Riagganciai sospirando e feci per riporre il cellulare sul comodino, quando lo schermo si illuminò.
"Pronto?".
"Mikaela?" dissi stranito.
"Che ne dici di uscire insieme, stasera?".
Mi spettinai i capelli.
Da Mecy's. Alle otto. Si fece promettere solennemente che sarei passato da casa sua a prenderla, che l'avrei portata al ristorante e le avrei preso un tortino al cioccolato a fine cena. Durante quella seconda telefonata capii mi avrebbe svuotato il portafoglio.
Serrai dietro di me la porta di casa e la chiusi a chiave, per poi salire sulla mia moto. Non abitava molto lontano da casa mia. Praticamente in dieci minuti ci sarei arrivato.
Sfrecciai da Mikaela, parcheggiai nel suo cortiletto e suonai il campanello posto accanto all'uscio.
"Sei pronta?" Chiesi con un sorriso semplice.
"Certo".
Saltò in sella e mi diressi verso il ristorante.

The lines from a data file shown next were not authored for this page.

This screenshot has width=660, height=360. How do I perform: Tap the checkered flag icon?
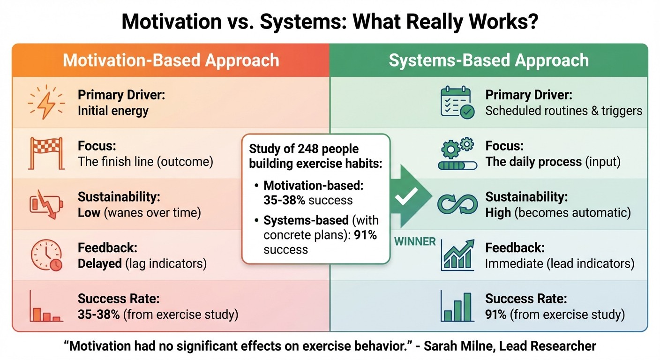tap(45, 153)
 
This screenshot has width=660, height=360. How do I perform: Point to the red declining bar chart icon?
tap(45, 307)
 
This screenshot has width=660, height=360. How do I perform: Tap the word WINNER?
tap(415, 241)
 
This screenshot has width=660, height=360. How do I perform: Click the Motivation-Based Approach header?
tap(171, 60)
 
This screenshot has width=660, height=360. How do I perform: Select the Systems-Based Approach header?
tap(488, 60)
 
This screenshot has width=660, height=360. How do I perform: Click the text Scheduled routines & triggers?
tap(563, 111)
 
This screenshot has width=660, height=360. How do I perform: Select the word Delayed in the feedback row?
tap(99, 263)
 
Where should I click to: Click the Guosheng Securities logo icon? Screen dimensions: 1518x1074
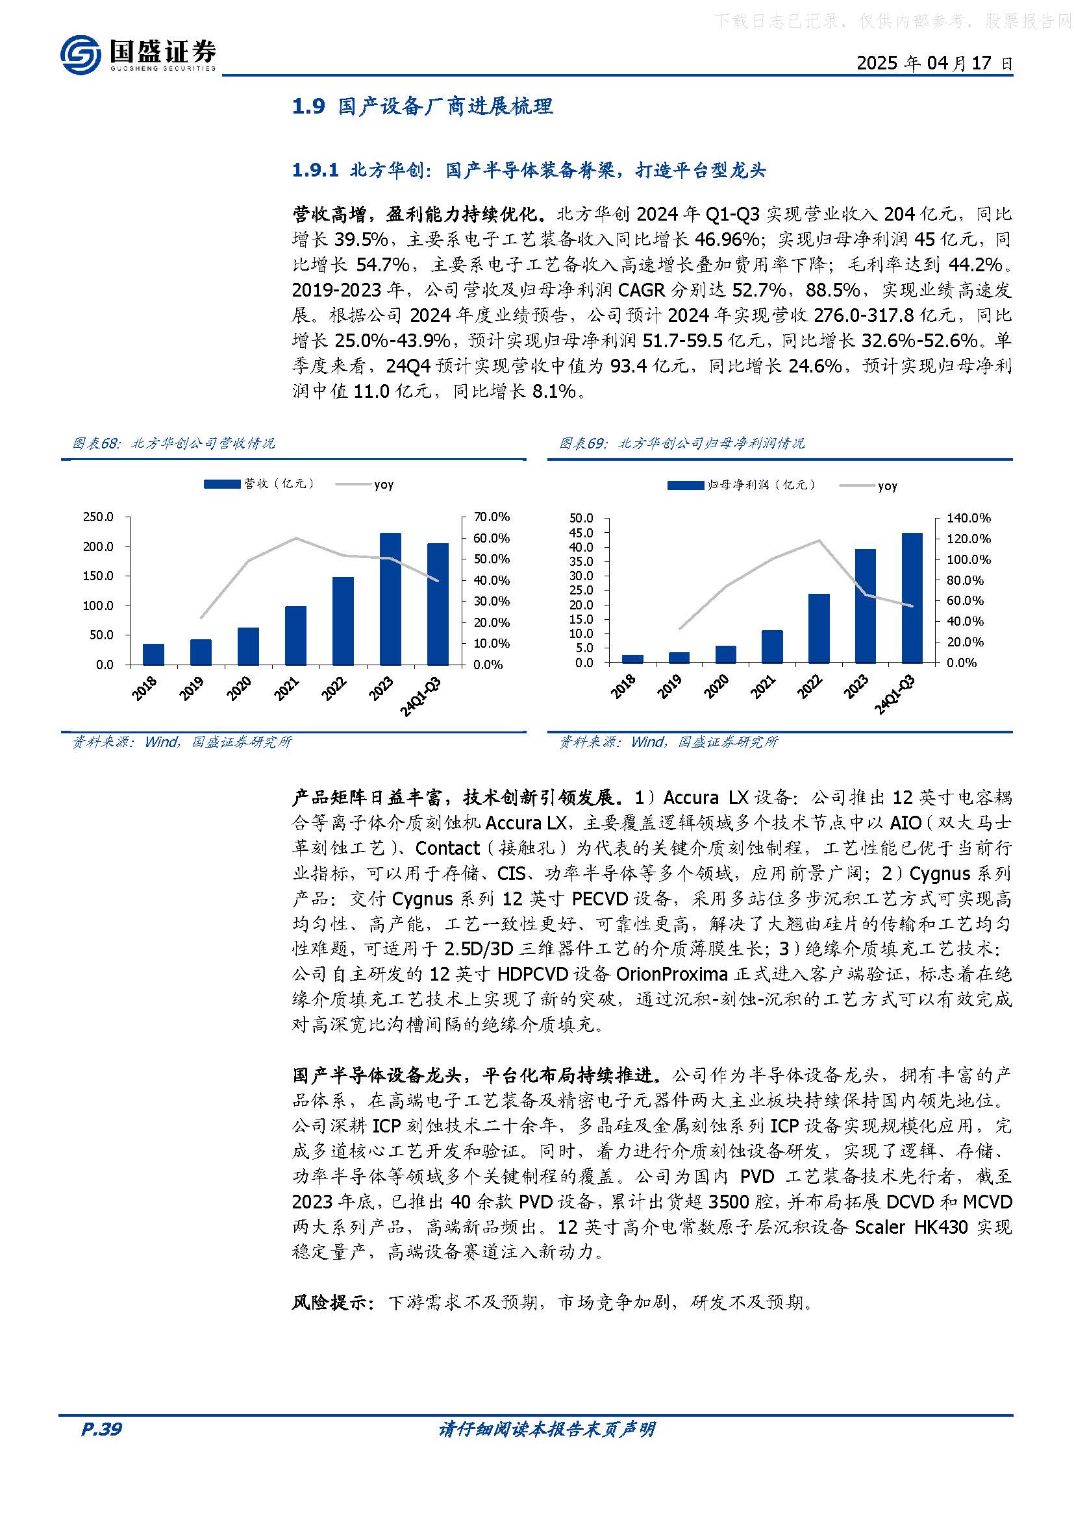81,55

Il cameriere chiese cortesemente se avessimo prenotato e dopo aver annuito, lo seguii al tavolo con Mikaela al seguito.
La cena iniziò e non mi sentivo per niente imbarazzato, anzi: volevo parlarle.

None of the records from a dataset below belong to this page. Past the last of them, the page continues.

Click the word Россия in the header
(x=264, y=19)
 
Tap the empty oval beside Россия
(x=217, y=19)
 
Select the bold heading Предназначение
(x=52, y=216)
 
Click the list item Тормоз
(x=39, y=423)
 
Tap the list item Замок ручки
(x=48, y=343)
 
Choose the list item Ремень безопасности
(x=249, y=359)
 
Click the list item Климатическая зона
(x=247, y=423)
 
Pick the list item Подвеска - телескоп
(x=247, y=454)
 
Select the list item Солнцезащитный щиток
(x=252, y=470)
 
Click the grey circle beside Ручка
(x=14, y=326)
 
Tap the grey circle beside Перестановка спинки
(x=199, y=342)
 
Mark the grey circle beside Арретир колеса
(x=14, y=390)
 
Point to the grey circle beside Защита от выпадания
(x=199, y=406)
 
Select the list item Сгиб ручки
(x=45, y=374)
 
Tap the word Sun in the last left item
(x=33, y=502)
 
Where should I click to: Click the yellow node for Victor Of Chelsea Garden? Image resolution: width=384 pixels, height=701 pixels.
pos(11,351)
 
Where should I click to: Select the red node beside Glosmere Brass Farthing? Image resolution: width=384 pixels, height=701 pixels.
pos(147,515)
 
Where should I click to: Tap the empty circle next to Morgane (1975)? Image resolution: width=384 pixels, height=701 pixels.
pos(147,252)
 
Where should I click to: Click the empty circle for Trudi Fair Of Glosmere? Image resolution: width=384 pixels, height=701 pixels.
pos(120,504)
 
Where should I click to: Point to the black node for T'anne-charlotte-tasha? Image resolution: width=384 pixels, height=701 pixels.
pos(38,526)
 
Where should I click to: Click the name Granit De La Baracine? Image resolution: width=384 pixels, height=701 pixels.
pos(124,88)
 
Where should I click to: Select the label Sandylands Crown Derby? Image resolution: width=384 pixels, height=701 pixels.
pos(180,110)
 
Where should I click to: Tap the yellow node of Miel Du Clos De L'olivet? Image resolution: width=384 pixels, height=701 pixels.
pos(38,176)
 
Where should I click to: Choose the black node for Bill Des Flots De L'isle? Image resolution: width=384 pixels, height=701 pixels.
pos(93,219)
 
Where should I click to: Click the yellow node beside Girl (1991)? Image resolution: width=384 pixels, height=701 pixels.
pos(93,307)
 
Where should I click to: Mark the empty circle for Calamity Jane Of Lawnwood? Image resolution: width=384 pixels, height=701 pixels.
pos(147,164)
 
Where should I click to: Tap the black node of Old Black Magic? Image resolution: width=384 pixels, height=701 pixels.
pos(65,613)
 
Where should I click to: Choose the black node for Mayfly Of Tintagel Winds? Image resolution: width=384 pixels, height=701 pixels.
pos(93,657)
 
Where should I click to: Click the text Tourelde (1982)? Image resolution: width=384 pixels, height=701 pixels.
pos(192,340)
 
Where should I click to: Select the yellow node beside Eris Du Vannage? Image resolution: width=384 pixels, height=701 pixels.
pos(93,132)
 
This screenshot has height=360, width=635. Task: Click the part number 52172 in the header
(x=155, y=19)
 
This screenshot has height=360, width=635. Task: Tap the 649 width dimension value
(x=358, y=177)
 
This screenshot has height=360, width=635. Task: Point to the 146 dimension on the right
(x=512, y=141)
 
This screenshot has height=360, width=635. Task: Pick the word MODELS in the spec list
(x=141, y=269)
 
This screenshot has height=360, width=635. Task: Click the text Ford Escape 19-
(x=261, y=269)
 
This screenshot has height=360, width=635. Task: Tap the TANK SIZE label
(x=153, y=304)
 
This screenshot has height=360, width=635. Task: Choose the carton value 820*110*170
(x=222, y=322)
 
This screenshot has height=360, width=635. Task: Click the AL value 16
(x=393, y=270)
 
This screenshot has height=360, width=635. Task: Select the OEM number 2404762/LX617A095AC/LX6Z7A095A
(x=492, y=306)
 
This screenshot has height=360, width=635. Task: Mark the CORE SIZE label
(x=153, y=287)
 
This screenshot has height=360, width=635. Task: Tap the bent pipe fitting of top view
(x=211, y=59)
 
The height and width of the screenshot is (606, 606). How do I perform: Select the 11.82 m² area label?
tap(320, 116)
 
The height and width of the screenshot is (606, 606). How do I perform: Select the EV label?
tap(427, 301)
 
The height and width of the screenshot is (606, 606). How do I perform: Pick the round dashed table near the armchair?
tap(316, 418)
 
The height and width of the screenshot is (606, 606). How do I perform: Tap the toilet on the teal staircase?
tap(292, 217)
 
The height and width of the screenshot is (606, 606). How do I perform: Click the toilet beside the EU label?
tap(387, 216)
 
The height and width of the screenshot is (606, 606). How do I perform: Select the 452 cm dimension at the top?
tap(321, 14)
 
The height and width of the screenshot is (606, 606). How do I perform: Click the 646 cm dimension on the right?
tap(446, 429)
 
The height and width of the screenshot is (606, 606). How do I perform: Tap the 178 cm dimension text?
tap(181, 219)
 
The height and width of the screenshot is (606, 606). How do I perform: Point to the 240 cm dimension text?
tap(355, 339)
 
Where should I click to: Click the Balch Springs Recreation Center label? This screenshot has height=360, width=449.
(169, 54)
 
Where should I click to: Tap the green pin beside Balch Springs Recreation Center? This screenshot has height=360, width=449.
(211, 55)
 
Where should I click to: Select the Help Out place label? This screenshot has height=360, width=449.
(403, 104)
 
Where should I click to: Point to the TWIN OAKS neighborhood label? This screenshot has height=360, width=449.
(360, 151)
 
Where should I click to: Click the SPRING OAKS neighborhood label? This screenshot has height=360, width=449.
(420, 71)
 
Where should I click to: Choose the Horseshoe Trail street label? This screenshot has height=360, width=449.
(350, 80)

Partimmo dall'argomento scuola, come si fa quando non si ha nulla in particolare da dirsi, e ridacchiando le spiegai che sarebbe potuta andare meglio. Senza nemmeno accorgermene, cominciammo a ridere per qualsiasi cosa: era una compagnia davvero leggera e gradevole.

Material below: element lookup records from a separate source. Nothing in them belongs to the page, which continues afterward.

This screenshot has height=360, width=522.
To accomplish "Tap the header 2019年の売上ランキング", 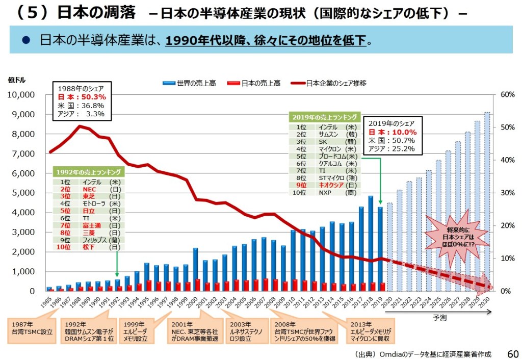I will click(324, 117).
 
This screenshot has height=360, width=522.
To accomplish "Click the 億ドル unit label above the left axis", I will click(16, 80).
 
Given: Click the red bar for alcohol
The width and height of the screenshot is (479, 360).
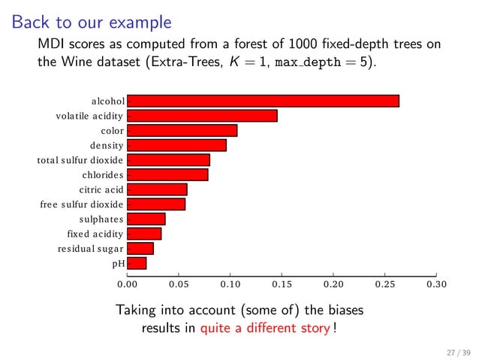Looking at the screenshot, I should click(263, 101).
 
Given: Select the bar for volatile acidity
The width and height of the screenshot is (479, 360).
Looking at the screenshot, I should click(202, 116).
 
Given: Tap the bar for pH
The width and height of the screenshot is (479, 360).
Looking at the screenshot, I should click(137, 263).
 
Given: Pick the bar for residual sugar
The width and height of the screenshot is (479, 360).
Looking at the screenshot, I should click(140, 248).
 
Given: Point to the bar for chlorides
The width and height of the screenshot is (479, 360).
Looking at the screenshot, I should click(167, 175).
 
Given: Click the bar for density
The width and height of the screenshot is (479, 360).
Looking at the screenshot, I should click(176, 145).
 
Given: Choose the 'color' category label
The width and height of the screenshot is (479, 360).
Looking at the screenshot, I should click(112, 131).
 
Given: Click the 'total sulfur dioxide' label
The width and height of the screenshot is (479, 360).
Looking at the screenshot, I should click(80, 160).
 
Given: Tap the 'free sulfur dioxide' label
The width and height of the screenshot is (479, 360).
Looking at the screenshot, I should click(82, 204).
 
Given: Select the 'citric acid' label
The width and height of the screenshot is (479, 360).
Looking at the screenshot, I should click(101, 189).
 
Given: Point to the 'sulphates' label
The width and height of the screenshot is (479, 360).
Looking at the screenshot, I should click(101, 219).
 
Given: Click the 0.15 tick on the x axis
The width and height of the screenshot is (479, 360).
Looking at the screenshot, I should click(282, 285).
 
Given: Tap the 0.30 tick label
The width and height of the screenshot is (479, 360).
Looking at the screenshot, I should click(435, 285).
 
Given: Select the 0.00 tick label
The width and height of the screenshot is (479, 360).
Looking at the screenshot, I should click(127, 285).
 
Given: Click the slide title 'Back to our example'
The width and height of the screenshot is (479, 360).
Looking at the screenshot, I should click(91, 23).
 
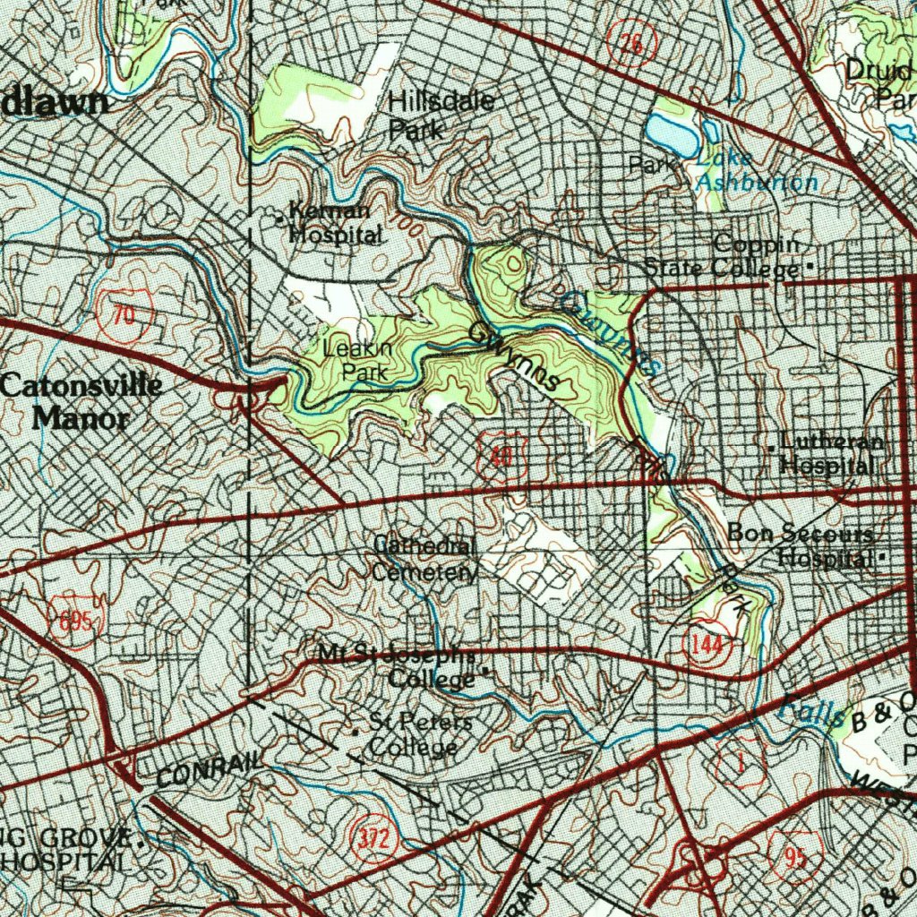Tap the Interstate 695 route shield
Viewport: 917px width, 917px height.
pos(71,622)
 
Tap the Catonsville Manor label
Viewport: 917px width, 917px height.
pos(81,402)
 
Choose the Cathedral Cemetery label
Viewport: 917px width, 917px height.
pos(424,559)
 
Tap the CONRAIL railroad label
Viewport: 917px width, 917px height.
pos(210,769)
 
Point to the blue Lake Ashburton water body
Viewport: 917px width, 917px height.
pos(671,133)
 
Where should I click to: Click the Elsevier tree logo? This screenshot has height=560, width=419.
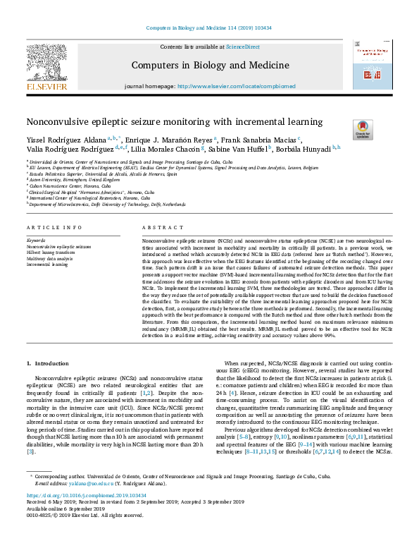[46, 63]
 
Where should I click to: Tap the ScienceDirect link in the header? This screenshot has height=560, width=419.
[242, 47]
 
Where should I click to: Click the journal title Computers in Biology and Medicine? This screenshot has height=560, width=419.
[210, 66]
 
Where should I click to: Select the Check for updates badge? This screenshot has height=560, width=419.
[363, 130]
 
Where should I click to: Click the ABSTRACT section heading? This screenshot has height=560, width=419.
[158, 228]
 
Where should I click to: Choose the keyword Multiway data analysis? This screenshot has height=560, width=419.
[50, 259]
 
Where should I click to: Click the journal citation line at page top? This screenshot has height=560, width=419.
[209, 28]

Un secondo dopo, notai un'ombra alla mia destra e il retro di un paio di gambe lunghe e abbronzate.
"Non posso crederci..." mormorai tra me e me.
"Qualcosa non va Jack?" Domandò Mikaela. Non risposi, perciò si voltò per vedere cosa stesse catturando la mia attenzione. Non appena capì, si voltò di nuovo e il suo sguardo cadde sul piatto pieno di pasta.
Belle era lì, e non era da sola.
C'era un ragazzo che non avevo mai visto, dai capelli corvini, gli occhi azzurri e un sorriso ebete che gli avrei volentieri tolto a suon di sberle, perchè la ragione di quell'espressione beota era la visione della mia Belle.
"Mangiamo e usciamo il prima possibile, per favore" disse la ragazza di fronte a me, che prese la forchetta in fretta per poi mangiare un boccone di spaghetti allo scoglio.
"Concordo".
Non so se tra i due quello che aveva più voglia di scappare a gambe legate fossi io, dato che in effetti anche Mikaela si stava ingozzando pur di non farsi scoprire dall'amica seduta proprio dietro di lei, a distanza di qualche centimetro.
La cosa che più mi faceva arrabbiare era che non potevo vedere il viso di Belle ma solo le sue spalle e quello dell'idiota, che non le staccava neanche per un attimo gli occhi di dosso.
Quando svuotammo i piatti, bevemmo nello stesso momento dal bicchiere di vino rosso e quasi lo sbattemmo sul tavolo.
Ci alzammo e con la coda fra le gambe, pagai il conto in modo quasi furtivo.
Non sarei più entrato in quel maledetto ristorante.
Mikaela si era zittita del tutto e la ragazza con cui fino a un quarto d'ora prima stavo ridendo a crepapelle sembrava scomparsa dietro una nuvola di disagio.
Mentre camminavamo in silenzio verso la moto, esordì: "E non ho nemmeno preso il soufflè, accidenti".